### Exercise
Display each line of the records below that contains the word "Task".

### Materials provided
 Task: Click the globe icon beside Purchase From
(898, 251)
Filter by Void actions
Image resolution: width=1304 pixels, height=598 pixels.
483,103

### Written response
 Task: Click the globe icon beside Purchase From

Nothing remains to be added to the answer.